Doing some research on bullying, I noticed that accountability came up as a major factor. According to the experts, adults need to create a “culture of respect” throughout the community to help reduce bullying in the schools.

Ideally, grownups show that bullying behavior is unacceptable regardless of age. Ditto discrimination and bigotry. Individuals and institutions alike are held accountable.

How are we doing on that in Sisters? I’m getting mixed signals.

A young woman of Asian descent, Sisters High School graduate Olivia Hougham, has spoken publicly about racism in our schools. Anti-LGBTQ+ sentiment has been aired publicly in Letters to the Editor of The Nugget and online as well. Unhoused people say that teenagers harass them; some teens even shot a vehicle up at an encampment.

Natalie Soleim, a Black student attending Sisters Middle School a few years back, experienced two-and-a-half months of bullying. We’ll hear more about the Soleim family’s story in an upcoming column. For now: the Oregon Department of Education investigated, concluding that discrimination and sexual harassment were involved, with “sufficient evidence of a discriminatory environment.”

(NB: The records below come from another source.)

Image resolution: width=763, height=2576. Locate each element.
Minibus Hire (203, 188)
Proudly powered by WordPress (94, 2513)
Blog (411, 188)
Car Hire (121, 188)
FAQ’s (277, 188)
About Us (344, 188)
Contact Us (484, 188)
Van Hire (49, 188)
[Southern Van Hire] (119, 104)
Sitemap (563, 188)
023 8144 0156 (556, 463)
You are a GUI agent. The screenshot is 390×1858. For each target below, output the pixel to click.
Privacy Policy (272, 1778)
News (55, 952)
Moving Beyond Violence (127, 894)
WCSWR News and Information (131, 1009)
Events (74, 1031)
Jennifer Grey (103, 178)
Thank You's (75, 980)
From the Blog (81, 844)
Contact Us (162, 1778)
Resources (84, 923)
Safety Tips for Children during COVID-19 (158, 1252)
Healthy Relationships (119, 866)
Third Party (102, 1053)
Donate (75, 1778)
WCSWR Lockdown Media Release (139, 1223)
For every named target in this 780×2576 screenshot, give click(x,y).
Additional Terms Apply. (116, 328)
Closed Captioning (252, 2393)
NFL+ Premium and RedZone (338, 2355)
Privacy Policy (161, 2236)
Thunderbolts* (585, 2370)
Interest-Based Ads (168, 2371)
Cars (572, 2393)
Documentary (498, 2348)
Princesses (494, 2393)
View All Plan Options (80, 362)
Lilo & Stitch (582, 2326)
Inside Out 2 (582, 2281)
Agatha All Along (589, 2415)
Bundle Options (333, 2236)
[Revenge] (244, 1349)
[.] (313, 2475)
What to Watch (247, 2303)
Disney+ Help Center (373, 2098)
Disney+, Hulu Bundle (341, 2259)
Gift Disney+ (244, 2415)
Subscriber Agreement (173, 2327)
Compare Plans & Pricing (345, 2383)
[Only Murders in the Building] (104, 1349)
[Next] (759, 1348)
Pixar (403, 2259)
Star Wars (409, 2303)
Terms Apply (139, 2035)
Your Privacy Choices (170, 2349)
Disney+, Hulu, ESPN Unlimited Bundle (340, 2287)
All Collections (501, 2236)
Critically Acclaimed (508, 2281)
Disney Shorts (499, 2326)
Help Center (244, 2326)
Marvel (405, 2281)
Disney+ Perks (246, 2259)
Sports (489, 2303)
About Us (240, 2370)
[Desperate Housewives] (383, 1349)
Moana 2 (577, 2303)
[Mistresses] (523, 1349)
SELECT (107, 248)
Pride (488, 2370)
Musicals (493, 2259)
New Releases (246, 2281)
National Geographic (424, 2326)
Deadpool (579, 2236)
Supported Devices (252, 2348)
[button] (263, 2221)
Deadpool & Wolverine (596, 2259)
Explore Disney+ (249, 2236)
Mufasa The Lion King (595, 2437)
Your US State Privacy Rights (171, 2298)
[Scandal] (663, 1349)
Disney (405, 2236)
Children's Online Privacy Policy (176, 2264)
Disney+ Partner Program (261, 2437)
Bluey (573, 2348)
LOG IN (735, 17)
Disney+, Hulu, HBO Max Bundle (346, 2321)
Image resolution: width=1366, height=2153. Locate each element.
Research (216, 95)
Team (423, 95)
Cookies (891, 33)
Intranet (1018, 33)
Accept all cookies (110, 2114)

Kids on the bus once hassled my son’s friend for wearing special clothes and hair ornaments. The horrible irony: It was Western Day at the elementary school, during Rodeo. The child’s offense? Wearing traditional regalia from their Native American heritage.

On the other hand, I’ve been texting with a family friend. Vicente Rebolledo is a graduating Sisters High School senior who plans to enlist in the Marine Corps and then attend college. He describes himself as Latino/Hispanic.

Vicente acknowledges that race-related language is used when kids are joking around; it doesn’t bother him.

“For racism, I can say that thankfully isn’t a problem in this town and in school,” Vicente wrote. “I’ve heard many people condemn it both on the right and left.”

That’s sure good to hear.

As a parent I’ve also heard from Sisters School District on the subject. The district, with its overwhelmingly white staff, sends vague emails assuring us that equity work is taking place.

From my POV — that of a mostly white lady with some multiracial heritage — district leaders and educators appear to work hard. But there’s a lack of information. Have individuals been held accountable for past acts and attitudes of sexism, racism, and other discrimination? Would that be unfairly punishing folks whose crime was one of ignorance rather than malice?

Not everyone who’s ended up on the privileged side of systemic problems deserves to be tarred and feathered. But we do need some kind of accountability. What does that look like? What should students, parents, and the community at large expect from teachers and administrators in these matters?

My wish list begins with transparency: honesty and information, including details. Hearing from people about their experiences with our public institutions, sometimes I’ve been downright shocked. I’m only hearing one side of these stories, though.

Could we be notified that Staff Person X has been let go or moved to another position due to their role in a bullying controversy or a racism incident? If the district creates an atmosphere conducive to discrimination, can we hear a public apology?

I spoke with Sisters School District Superintendent Curt Scholl, who explained why the specifics I dream of are not forthcoming: “It’s hard in a small district; if you speak too specifically, either you violate confidentiality with kids or with staff.”

Not only ethical but legal constraints keep the information from flowing freely.

Nature abhors a vacuum, and the community abhors a lack of believable specifics. In absence of such, Sisters tongues are wagging. Left to their own devices, folks make up their own stories.

The info-vacuum and infill gossip erode trust in community institutions, trust that is needed to build a culture of respect. So I talked with Curt about topics he does feel comfortable discussing, in regards to the school’s equity work (see related story).

What does accountability look like in our small town? As Curt reminded me, it has to be balanced with privacy. I hope we move forward visibly on equity issues as a nation and throughout Sisters Country, with positive change and personal responsibility.

The community should get a say in what accountability looks like. I hope it’s not tar and feathers. But I hope it’s something.